Representative histograms of paired mother and daughter cells are shown for the 70.6 kb strain in Fig. 6b. From this it is clear that chromosome conformation varies in several mother daughter pairs indicating that in these cases separation distance was not conserved through cell division. The mean spot distances observed in mother and daughter cells are similar for each strain (Fig. 5c). When changes in compaction are measured for paired mother daughter cells and compared to that in randomly selected unrelated mother daughter pairs across all strains, the means and standard distributions are similar (Fig. 6d). In addition the mean distance changes observed in comparisons between unrelated mother and daughter cells are similar (Fig. 6d), indicating that the reduced volume of the nuclei of daughter cells does not affect the variation in distance.

Discussion

Recent developments in fluorescent microscopy provide new opportunities to study the organisation of native chromatin in live cells. Here we describe a workflow that enables live cell 3-D two-channel measurements to be made with a mean measurement accuracy of 63 nm. A key step in this workflow was the adoption of a channel alignment control that takes into consideration the optical properties of the experimental sample. Although our application of this approach was based in yeast cells, similar two colour alignment using two versions of a fluorescent reporter is applicable to many cell based systems. It is likely that improvements in several aspects of the work flow will further reduce measurement error. As the greatest error component is along the axial dimension, approaches such as confocal microscopy, multiphoton microscopy, or optical astigmatism would all likely decrease mean measurement error.

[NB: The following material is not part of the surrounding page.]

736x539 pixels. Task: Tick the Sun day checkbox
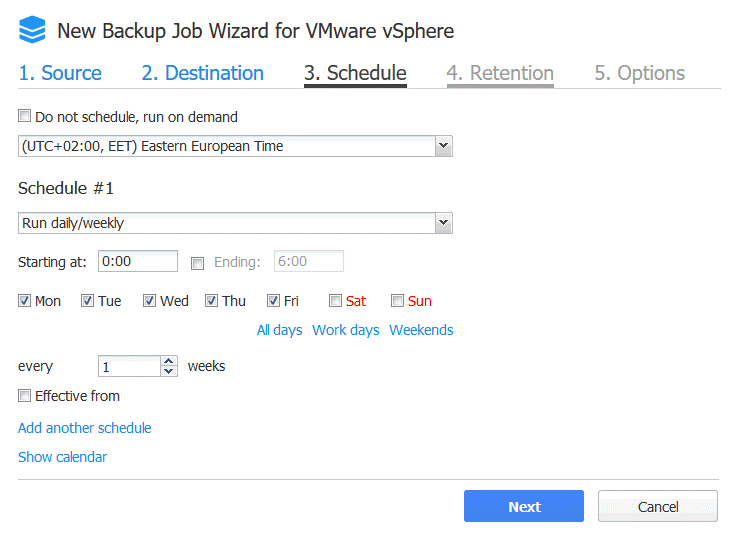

We use this system to study the configuration of chromatin across a series of chromosomal loci with distinct genomic separations. In all cases the physical distance between the fluorescent reporters is observed to fluctuate over time. In addition, a trend is observed for distance to increase at larger genomic intervals. The scale of the measurements is comparable to data obtained previously using FISH, 2D [54] and more recently 3D data [34]. Information of this type can be used to test different physical models describing chromatin fibres.

At longer distances above roughly 300 nm (corresponding to a genomic separation of approximately 70 kb), we observe that the two reporter loci have a higher tendency to remain in the same relative orientation with respect to one another. Structure within the nucleus may restrict diffusive motion on this scale. At the same time there is greater correlation of motion of loci at closer proximity than ~300 nm. This could arise as a result a physical coupling between the two operators. It is also possible that the local chromatin environment extending to 300 nm, a form of sub chromosomal territory or domain, undergoes some localised flow-like motion that accounts for the correlated motion. On scales greater than 300 nm the density of intervening chromatin may act to exclude free diffusion and restrict isotropy. At these larger distances, the motion of the two operators becomes independent as indicated by the reduced RV coefficient. The differences in motion observed over different ranges may relate to previously reported effects of nuclear exclusion on chromosome organisation [58].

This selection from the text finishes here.